#### Exercise goal:
Which lines of the records below contain the word "will"? Copy each of them out.

#### Records for the exercise:
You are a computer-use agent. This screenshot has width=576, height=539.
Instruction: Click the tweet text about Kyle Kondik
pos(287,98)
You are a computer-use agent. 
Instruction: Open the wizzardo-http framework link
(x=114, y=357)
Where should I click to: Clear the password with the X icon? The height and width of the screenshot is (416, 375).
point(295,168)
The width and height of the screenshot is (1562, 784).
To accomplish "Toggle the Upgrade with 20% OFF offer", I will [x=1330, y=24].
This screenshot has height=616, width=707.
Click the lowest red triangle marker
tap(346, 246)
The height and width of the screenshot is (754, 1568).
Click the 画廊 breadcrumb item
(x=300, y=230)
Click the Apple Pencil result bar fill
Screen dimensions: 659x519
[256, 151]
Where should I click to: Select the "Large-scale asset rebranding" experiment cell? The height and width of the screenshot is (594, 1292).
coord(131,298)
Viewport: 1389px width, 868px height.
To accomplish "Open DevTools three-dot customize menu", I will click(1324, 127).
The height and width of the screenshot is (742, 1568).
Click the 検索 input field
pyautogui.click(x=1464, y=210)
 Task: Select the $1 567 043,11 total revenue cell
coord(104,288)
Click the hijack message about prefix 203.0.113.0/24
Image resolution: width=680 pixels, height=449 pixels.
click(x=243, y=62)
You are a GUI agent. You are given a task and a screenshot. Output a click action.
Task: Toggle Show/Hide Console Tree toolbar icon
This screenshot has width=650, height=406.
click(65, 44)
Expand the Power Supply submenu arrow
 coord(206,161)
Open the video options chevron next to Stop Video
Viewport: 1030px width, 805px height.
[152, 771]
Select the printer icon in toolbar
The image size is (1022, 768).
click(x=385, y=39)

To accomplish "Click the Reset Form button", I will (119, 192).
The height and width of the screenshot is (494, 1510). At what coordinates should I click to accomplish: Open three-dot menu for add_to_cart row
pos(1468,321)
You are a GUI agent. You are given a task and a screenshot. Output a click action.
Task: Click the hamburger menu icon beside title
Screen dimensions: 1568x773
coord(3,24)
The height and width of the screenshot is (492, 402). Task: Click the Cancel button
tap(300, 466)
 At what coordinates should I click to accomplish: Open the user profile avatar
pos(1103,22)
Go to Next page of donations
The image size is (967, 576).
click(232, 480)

#### Response area:
To accomplish "Toggle the Upgrade with 20% OFF offer", I will [x=1330, y=24].
To accomplish "Open DevTools three-dot customize menu", I will click(1324, 127).
To accomplish "Click the Reset Form button", I will (119, 192).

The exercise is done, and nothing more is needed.